NeurIPS 2020

Temporal Variability in Implicit Online Learning


Meta Review

This paper considers the implicit update algorithm for online learning (a.k.a. proximal updates in the optimization literature). It is shown that the algorithm achieves a regret bound that is adapted to the variability of the sequence of loss functions. This holds even without the smoothness of the loss. I believe this is a firm contribution to the fields of online learning and stochastic optimization. Firstly, Implicit updates are known to have practical advantages, but their theoretical understanding has been limited to the fact that they enjoy the same worst-case regret guarantees as their explicit counterparts. This is one of a very few works (if not the first one) which shows a nontrivial advantages of the implicit methods and thus makes a significant progress in better understanding of their behavior. Secondly, the previous approaches to dealing with limited temporal variability of the loss, such as optimistic MD, require the loss to be linear or smooth. In contrast, the authors show that their method achieves O(1) regret when the temporal variability is constant without smoothness assumption.
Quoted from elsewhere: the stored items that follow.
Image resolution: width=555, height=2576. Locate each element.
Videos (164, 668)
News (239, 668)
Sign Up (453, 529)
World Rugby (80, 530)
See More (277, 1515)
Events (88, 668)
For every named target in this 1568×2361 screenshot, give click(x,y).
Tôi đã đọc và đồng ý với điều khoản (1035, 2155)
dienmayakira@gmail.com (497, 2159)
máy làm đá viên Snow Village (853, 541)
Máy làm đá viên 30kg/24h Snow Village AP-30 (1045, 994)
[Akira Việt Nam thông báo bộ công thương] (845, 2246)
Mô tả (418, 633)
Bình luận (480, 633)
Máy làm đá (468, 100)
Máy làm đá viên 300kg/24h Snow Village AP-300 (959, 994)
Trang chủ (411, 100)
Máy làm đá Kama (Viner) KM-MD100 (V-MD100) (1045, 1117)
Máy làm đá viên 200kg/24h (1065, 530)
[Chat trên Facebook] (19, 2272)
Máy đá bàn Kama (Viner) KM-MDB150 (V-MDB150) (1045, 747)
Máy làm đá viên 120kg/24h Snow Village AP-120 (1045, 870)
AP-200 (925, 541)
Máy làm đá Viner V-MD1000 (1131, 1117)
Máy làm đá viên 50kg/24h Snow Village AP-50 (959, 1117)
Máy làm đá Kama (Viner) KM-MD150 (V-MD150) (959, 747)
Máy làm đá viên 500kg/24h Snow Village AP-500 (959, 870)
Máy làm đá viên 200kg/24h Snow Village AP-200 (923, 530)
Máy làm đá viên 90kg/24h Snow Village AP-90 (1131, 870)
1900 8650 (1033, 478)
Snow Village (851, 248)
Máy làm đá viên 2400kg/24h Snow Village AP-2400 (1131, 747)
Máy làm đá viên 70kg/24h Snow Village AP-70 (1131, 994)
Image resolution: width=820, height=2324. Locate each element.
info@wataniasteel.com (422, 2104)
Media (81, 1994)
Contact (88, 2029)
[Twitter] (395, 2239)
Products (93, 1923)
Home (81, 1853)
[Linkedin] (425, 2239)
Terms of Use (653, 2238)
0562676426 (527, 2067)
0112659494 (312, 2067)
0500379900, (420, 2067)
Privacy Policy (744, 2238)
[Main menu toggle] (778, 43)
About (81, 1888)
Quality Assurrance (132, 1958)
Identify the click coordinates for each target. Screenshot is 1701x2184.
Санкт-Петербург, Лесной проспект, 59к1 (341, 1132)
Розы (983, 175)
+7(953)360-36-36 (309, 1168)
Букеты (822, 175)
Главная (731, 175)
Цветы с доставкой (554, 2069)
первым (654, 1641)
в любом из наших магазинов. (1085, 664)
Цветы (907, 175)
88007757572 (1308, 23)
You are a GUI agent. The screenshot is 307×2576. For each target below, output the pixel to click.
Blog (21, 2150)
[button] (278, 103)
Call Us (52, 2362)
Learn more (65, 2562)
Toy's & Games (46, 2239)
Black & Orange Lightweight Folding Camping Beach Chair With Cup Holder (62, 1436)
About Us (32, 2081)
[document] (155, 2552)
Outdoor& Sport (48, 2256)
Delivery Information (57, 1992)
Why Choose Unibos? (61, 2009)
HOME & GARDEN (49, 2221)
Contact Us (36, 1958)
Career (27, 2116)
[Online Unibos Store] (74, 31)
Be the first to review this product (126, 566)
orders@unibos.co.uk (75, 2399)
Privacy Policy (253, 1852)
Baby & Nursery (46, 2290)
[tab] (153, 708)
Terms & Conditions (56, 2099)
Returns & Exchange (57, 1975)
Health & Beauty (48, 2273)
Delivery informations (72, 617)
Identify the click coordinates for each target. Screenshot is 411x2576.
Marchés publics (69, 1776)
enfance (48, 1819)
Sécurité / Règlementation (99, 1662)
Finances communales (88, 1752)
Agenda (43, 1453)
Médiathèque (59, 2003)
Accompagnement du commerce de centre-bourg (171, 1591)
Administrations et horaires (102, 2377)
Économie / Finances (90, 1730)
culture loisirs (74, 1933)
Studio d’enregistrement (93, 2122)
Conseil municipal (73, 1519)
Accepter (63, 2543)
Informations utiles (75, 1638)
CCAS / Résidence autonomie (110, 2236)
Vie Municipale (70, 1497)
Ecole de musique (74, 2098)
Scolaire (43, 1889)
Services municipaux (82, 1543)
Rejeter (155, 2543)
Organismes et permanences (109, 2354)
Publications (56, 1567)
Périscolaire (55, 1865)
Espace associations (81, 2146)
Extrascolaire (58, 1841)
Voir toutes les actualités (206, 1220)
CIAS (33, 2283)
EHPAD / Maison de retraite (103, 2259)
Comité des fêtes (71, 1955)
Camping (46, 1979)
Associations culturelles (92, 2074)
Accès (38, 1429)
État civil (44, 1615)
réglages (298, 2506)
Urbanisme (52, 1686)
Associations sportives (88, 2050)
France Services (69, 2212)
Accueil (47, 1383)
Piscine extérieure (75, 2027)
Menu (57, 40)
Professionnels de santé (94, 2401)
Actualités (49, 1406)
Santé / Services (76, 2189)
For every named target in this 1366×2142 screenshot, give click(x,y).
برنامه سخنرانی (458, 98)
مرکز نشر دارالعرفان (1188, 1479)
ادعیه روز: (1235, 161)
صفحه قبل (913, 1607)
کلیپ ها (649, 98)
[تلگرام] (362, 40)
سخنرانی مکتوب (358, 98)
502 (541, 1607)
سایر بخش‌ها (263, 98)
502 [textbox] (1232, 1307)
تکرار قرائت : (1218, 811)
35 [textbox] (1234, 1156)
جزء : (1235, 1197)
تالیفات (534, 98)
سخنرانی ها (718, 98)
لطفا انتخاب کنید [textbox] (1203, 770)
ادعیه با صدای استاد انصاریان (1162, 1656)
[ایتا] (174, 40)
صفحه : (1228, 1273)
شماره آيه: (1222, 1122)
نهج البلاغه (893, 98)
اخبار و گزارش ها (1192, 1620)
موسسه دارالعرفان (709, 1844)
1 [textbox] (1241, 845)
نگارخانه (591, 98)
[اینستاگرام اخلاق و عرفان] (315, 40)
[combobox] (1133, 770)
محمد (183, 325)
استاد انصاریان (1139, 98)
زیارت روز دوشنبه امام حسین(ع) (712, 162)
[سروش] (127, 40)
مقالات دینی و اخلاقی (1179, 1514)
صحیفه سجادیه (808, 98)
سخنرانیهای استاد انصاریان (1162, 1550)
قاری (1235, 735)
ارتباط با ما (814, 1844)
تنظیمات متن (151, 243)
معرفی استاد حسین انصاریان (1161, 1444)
Finally, the authors provide an adaptive version of the algorithm (AdaImplicit) which does not need any knowledge on the variability V_T, and simultaneously guarantees a regret bound adapted to the variability and the worst-case bound of AdaFTRL. The was a discrepancy in the scores assigned by the reviewers. The paper was found to be well-written and interesting by two of the reviewers who also appreciated the novel results. One of the reviewers found the paper to be a rather incremental update of the prior work on FIOL, and the usage of temporal variability to be inappropriate in the static regret framework. In my own opinion, these doubts were properly addressed in the rebuttal.